Diouf semble moins déçu par sa défaite que par la défection de ses proches à la présidentielle de 2000.

Il n’y a pas une vague de démissions. Il y a des démissions entre les deux tours, mais ce sont des cas marginaux. La quasi-totalité des cadres étaient encore là.

Le départ de Mbaye Jacques Diop a quand même secoué le parti

Mbaye Jacques, c’est un ancien du parti, un du MJPS, mais il a son cheminement particulier. De Senghor à Diouf. C’est mon frère, je ne peux rien dire. Mais je pars du principe qu’’il n’aurait pas dû à ce moment-là quitté le parti socialiste.

Il dit avoir tiré attirer l’attention de Diouf sur les risques qu’il courait en laissant Tanor aux commandes  

Non, il a quitté le parti par opportunisme. Ce sont des explications post-actions. Ce que Diouf a fait pour Jacques, il ne l’a fait pour aucun militant.

C’est-à-dire ?

Diouf n’avait pas l’habitude d’aller chez les gens. Mais quand Mbaye Jacques lui a annoncé qu’il y avait des problèmes au niveau de sa maison, Diouf, en tournée présidentielle, a dévié le cortège pour se rendre chez lui, le consoler et l’aider. Maintenant, la position de Jacques en tant que responsable d’une coordination car il n’était pas le responsable départemental, ni régional n’a rien changé. Son influence ne pouvait pas faire varier le score. Le problème de fond, c’est qu’il y avait un état d’âme des Sénégalais qui en avaient marre de voir le Ps ad vidam aeternam. Il y a des gens qui sont nés après les indépendances et qui ne connaissent que le Ps.

Selon vous, Diouf a perdu à cause de l’usure du pouvoir

Voilà ! Maintenant, après le premier tour, certains qui n’ont jamais été constants au niveau du parti l’ont quitté. Les autres sont restés.
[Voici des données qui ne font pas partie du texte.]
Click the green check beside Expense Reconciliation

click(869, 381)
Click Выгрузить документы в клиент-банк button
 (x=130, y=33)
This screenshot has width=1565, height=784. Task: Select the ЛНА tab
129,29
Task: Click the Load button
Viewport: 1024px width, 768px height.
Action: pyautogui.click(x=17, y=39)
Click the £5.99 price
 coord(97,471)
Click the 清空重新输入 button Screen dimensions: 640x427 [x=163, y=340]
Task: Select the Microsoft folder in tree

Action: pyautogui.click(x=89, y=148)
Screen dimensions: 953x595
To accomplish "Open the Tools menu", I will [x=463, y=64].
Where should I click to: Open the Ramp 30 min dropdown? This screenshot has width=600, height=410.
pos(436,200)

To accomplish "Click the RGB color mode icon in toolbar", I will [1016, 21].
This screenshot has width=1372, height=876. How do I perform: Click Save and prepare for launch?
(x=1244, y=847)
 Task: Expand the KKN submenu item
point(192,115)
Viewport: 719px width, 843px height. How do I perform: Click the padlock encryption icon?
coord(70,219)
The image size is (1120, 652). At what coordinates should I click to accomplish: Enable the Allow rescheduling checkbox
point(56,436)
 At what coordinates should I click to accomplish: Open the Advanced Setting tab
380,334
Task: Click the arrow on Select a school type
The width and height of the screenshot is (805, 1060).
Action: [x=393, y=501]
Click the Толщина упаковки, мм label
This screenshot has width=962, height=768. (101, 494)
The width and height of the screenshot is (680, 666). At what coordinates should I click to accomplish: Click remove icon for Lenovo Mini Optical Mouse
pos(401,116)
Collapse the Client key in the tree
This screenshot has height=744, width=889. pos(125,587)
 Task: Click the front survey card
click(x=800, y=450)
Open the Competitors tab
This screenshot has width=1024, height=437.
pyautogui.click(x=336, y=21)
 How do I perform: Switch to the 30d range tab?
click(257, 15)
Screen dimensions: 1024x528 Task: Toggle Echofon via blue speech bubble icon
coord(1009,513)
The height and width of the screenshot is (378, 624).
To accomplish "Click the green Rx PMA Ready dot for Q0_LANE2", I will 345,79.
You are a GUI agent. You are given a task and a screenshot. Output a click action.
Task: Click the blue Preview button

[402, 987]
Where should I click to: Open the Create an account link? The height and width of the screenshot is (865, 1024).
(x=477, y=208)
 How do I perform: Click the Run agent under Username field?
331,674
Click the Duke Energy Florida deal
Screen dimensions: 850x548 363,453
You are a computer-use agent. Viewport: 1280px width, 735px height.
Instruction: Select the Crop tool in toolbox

Diouf affirme par ailleurs que le soutien de Djibo Ka n’a pas influé sur le cours des choses à cause de sa volte-face qui avaient fini par le décrédibiliser

Ça, c’est vrai. Djibo, en sortant du parti, avait une certaine cote de popularité qui lui avait valu 11 députés et  un groupe parlementaire à l’Assemblée nationale. Entre les deux tours, il pouvait faire comme les autres c'est-à-dire rallier l’opposition. Mais aller vers Diouf, repartir, puis revenir alors que les carottes étaient cuites, cela lui a porté préjudice. Les Sénégalais n’aiment pas cela. Au niveau de l’opinion, c’est une attitude générale, chez les militants socialistes aussi.

Pour Djibo, Diouf a été plutôt  perdu par le PS

Sur ce plan-là, je ne peux pas avoir d’opinion.

Pourquoi ?

Je suis un ami de Diouf et un compagnon de Djibo. Je ne peux pas jeter l’anathème sur l’un ou sur l’autre. La vérité est que tous ont fauté.